DOCUMENT SECTION >>
Joan Sales –a friend of Josep Oriol and regular collaborator of the NZXU– points out that ‘the main goal of the club was to create a community of people involved in something very rare and breaking into the country at that time’ [19]. However, Joan also highlights the profit-driven character that the community had, since it very soon made use of advanced marketing methods which allowed the creation and spreading of a sense of belonging to a computer community, and fostered the rise of affiliates upon their knowledge of Ventamatic. Hence, it is no wonder that a few early volunteers of the fanzine were ultimately paid programmers working for Ventamatic.

Besides commercial and profit issues, it should be noted that the NZXU was, above all, a true meeting point for amateurs, practitioners, fans, hobbyists, programmers and so on, in a decisive moment at which, as Joan Sales claims, there was a profound and widespread lack of knowledge and information about personal computing and the early microcomputers that had begun to arrive. As a consequence, this kind of publications, along with other magazines, clubs and books, became crucial for the sharing of personal computing and electronic knowledge [4, p. 27].

To start with, Josep Oriol presented himself as the main author and principal creator of the NZXU in the first number of the fanzine. However, he immediately asked for collaboration to the early participants: ‘I hope that early affiliates send to the Club all information, programs or explanations of the achievements obtained with the ZX81’ [20, p. 2]. Collaboration was important in order to get this fanzine done, and thus he gave more detailed information about this in the fourth number:

Software programs with or without comments, test benches, programming courses and notes in any language, hardware assembly, design and applications, specific sections, etc… We will have the rights to publish anything we consider worth to, depending on its value in terms of originality, quality and interest. In this sense we need collaborators to be in charge of the regular sections concerning the ‘ZX Spectrum’, Jupiter Ace and Forth language […]. We are interested in knowing all the micro-computer stores in Spain, in order to get in touch with them and try to help them when promoting other clubs of users [21, p. 12].

Indeed, readers’ and affiliates’ collaboration was already requested in the first number of the fanzine, in order to create a software library upon their participation: ‘the main source of programs should be the members themselves’ [20, p. 2].

WORK TO COMPLETE >> Decide whether each statement below agrees with the passage on the NZXU fanzine, answering yes or no and quoting the words of the passage that settle it. 1. Josep Oriol presented himself as the main author of the NZXU in the fanzine's first number. 2. A few early volunteers of the fanzine ended up as paid programmers for Ventamatic. 3. The fourth number sought collaborators for regular sections on the ZX81 and the BASIC language.

DATASET CONTENT >>
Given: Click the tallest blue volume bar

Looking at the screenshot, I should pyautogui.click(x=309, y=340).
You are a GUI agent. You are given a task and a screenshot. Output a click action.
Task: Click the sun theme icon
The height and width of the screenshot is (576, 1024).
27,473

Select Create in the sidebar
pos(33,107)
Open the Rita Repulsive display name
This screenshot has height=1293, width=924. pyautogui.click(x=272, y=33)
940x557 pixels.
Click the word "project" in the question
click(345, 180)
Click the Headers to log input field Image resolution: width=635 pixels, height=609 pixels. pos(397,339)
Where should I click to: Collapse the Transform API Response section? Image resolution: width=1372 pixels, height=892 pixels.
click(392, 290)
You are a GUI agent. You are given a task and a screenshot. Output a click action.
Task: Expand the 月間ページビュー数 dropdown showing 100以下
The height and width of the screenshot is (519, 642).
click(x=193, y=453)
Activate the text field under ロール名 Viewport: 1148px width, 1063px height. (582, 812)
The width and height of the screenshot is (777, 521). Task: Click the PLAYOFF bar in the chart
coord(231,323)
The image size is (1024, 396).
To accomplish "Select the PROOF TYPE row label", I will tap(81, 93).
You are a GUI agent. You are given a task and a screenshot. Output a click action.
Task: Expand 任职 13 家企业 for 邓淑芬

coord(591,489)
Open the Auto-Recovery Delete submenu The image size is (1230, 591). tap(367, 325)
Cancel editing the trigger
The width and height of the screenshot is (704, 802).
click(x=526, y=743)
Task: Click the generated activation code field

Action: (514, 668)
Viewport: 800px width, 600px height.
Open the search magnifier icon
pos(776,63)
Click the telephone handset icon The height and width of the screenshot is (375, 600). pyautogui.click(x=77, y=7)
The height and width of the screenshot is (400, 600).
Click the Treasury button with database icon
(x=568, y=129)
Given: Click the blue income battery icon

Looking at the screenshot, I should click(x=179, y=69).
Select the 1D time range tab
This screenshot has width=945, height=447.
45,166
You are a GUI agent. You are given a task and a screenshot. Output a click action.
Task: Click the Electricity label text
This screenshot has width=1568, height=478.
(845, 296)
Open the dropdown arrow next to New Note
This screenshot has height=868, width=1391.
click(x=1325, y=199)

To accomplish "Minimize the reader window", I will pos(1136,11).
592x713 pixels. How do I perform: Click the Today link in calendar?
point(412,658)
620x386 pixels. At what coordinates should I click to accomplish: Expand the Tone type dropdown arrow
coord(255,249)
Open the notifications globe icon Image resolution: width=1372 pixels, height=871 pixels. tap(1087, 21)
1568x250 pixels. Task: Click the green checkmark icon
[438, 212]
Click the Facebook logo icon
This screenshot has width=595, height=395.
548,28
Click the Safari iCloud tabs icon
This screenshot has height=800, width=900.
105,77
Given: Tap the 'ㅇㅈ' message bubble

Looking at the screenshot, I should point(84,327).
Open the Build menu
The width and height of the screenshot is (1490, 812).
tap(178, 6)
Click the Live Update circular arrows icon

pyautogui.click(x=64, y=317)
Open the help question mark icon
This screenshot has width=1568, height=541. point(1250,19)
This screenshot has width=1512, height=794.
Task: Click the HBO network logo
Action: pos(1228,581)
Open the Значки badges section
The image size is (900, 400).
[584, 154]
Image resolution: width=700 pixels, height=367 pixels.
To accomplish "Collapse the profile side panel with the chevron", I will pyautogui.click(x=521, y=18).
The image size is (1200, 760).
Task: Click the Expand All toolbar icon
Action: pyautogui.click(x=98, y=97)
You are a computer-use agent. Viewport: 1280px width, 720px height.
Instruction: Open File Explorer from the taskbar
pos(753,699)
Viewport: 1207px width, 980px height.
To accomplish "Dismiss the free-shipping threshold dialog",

COMPLETED TASK >>
1. Yes: "Josep Oriol presented himself as the main author and principal creator of the NZXU in the first number of the fanzine"
2. Yes: "a few early volunteers of the fanzine were ultimately paid programmers working for Ventamatic"
3. No: "we need collaborators to be in charge of the regular sections concerning the ‘ZX Spectrum’, Jupiter Ace and Forth language"